Excerpt
The patient was a 46-year-old white woman who underwent right modified radical mastectomy as a result of infiltrative ductal carcinoma. She had a history of postoperative metastasis in the L4 vertebra, which was cured successfully after administration of chemotherapy and radiotherapy. She had no cardiac or pulmonary disease and was a nonsmoker. Breast reconstruction was performed with a pedicled transverse rectus abdominis flap. Dextran 40 was administered at a dose of 10 ml per kilogram on the second postoperative day because of partial ischemic changes observed in the flap. After dextran 40 administration, the patient had some nonspecific signs and symptoms such as nausea with vomiting and fever. Ten hours later the patient developed dyspnea and chest pain, which were increased the following day. Chest radiography showed bilateral pleural effusion with bilateral reticulonodular radiopacities that were interpreted as pneumonic infiltration. The patient did not have hemoptysis or pleuritic chest pain, and there were no signs of heart failure. The complete blood count revealed leukocytosis (16,400 cells per cubic millimeter), whereas the cultures for sputum and pleural fluid aspirate were negative. On the fourth postoperative day, dyspnea increased along with partial oxygen pressure, and breathing room air decreased to 45.5 mmHg. It did not increase to more than 60 mmHg while 100% oxygen was being administered. Partial carbon dioxide pressure was 29.6 mmHg, and pH was 7.53. The patient’s respiratory rate was 30 breaths per minute, and the patient was afebrile. Lymphangitic carcinomatosis resulting from breast carcinoma was considered; however, it was not supported by the cytology of the effusion fluid, tumor markers (CEA and CA-15.3), and systemic screening for metastasis. The patient’s history of allergic reactions indicated the possibility of dextran-induced severe pulmonary edema going into adult respiratory distress syndrome. Dextran infusion was discontinued and a bolus of 250 mg prednisolone was administered intravenously. There was an abrupt amelioration of the symptoms and we decided to withhold more invasive diagnostic and therapeutic approaches. The patient recovered gradually during the course of the following week and was discharged on completion of her breast reconstruction.

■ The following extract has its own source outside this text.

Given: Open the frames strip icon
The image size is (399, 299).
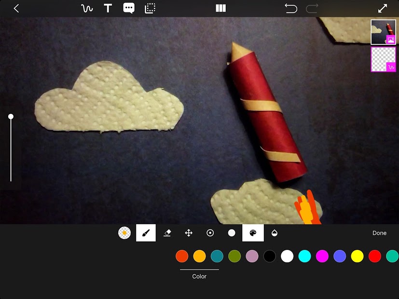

Severe pulmonary edema with respiratory failure is not the typical allergic reaction that is expected when dextran is used. In most cases the pulmonary complications are anaphylactic, occurring within minutes of dextran administration, accompanied by bronchospasm and hypotension. Although there is a generalized increase in vascular permeability, pulmonary edema is not seen and chest radiographs are typically normal. 3 Severe pulmonary edema resulting from dextran infusion is quite rare and when it occurs it may progress into adult respiratory distress syndrome. 4,5 In these cases, reaction has a protracted course, ranging from several hours to a few days, and therefore may cause confusion in the differential diagnosis of other postoperative pulmonary complications. Pulmonary edema in a postoperative patient may be related to a number of causes, including left ventricular dysfunction, aspiration, sepsis, trauma, and drugs. Moreover, atypical pneumonia, pulmonary embolism, and lymphoreticular tumor metastasis may need to be ruled out.